Врожденная слабость наших органов, неумение размышлять, проклятые предрассудки, которые нам вдолбили в детстве, пустые страхи, внушенные религией и законами — вот что останавливает глупцов на пути порока, вот что мешает им приблизиться к бессмертию. Но человек, полный сил и энергии, обладающий пламенной душой, уважающий себя, сумеет взвесить свои и чужие интересы на весах мудрости, сумеет посмеяться над Богом и людьми, бросить вызов смерти и презреть законы; такой человек поймет, что заботиться он должен только о себе; он почувствует, что безмерное зло, причиненное им другим, которое нисколько не коснется его физически, не идет ни в какое сравнение с самым малым удовольствием, купленным ценою множества неслыханных преступлений. Удовольствие ему приятно, он сам его испытывает, а эффект преступления его не трогает, поскольку остается вне его. Поэтому я хочу спросить, какой разумный человек не предпочтет то, что радует его, тому, что ему чуждо, и не согласится совершить безобидный для себя поступок для того, чтобы доставить себе приятное волнение.

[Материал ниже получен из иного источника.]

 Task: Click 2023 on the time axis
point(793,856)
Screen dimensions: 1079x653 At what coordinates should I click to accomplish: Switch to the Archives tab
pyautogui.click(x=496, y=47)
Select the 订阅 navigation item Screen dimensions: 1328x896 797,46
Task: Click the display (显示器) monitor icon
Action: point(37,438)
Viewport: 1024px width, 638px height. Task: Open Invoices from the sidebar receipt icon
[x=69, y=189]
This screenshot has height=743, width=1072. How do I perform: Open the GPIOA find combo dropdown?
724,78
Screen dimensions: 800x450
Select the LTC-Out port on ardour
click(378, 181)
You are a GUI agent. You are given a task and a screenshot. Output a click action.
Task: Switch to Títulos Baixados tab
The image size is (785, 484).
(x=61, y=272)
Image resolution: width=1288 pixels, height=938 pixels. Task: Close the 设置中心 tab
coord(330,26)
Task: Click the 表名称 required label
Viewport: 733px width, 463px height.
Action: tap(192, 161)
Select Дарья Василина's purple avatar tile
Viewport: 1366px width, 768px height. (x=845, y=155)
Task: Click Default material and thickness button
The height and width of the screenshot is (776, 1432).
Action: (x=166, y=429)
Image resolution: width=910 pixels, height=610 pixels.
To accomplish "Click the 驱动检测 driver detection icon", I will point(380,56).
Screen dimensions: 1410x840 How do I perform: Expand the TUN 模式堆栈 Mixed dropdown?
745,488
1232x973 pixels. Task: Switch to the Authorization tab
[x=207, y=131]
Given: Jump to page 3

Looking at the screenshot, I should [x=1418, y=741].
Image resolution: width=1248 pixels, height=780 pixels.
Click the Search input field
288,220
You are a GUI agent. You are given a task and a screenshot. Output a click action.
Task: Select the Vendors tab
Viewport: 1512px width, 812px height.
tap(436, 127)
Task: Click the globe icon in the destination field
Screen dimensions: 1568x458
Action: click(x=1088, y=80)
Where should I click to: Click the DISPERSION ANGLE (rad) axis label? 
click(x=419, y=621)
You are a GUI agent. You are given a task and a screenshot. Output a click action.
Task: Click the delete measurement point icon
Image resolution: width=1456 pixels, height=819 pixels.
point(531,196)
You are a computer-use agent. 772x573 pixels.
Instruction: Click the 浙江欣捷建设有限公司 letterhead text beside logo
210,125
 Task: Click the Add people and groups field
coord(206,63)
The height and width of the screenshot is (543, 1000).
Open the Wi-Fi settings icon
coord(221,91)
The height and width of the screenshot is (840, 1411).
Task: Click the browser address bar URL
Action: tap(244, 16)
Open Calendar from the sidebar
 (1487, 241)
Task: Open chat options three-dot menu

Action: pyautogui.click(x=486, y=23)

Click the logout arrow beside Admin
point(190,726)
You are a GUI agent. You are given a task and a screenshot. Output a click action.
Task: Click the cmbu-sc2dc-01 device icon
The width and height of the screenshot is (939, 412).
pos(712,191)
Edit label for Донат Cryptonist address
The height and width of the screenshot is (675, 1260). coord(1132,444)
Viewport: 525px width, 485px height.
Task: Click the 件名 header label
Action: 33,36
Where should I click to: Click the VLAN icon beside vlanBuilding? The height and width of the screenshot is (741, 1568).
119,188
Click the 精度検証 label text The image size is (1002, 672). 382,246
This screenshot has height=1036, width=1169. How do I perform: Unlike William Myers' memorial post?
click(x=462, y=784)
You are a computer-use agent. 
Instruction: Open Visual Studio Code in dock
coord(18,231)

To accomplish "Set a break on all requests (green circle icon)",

— Ах мадам, — сказала Жюстина, предварительно испросив у Дюбуа позволения оспорить ее слова, — неужели вы не чувствуете, что ваше осуждение запечатлено в том, что вы сказали? Разве не ясно, что подобные принципы годятся разве что для существа, достаточно могущественного, чтобы не бояться других, но мы, постоянно гонимые честными людьми, преследуемые их законами, должны ли мы проповедовать философию, которая сделает еще острее меч, занесенный над нашими головами? Не находимся ли мы сами в этом плачевном положении, не зависим ли мы от общества, наконец, не наше ли собственное поведение навлекло на нас наши несчастья? Так можно ли утверждать, мадам, что такие максимы подходят нам больше? Как может уцелеть тот, кто из слепого эгоизма захочет бросить вызов сонму интересов других людей? Разве общество оставит безнаказанным того, кто осмелится бороться против него, может ли он считать себя счастливым и спокойным, если не подпишет общественный договор и не поступится частью своего благополучия, чтобы сохранить остальную? Общество держится только за счет постоянного обмена благами — вот основа, которая его составляет, вот связь, которая его скрепляет. Тот же, кто вместо добрых дел творит преступления, делается опасным для окружающих и неизбежно подвергнется нападению, даже если он самый сильный; если он слаб, его обидит первый встречный, но в любом случае он будет уничтожен той силой разума, которая заставляет людей защищать свой покой и обрушиваться на тех, кто его нарушает. Этот разум делает практически невозможными длительные преступные объединения, где все члены, встречая в штыки чужие интересы, должны в конце концов прийти к соглашению и спрятать свои жала… Возьмите нас, мадам, — добавила Жюстина, — как можно поддерживать согласие в нашей среде, если вы рекомендуете каждому действовать только ради своих интересов? И что вы возразите тому из нас, кто захочет зарезать остальных, чтобы присвоить себе всю добычу? Что может быть лучшей похвалой добродетели, чем доказательство ее необходимости даже в преступном обществе, чем тот факт, что такое общество не удержалось бы и минуты без добродетели?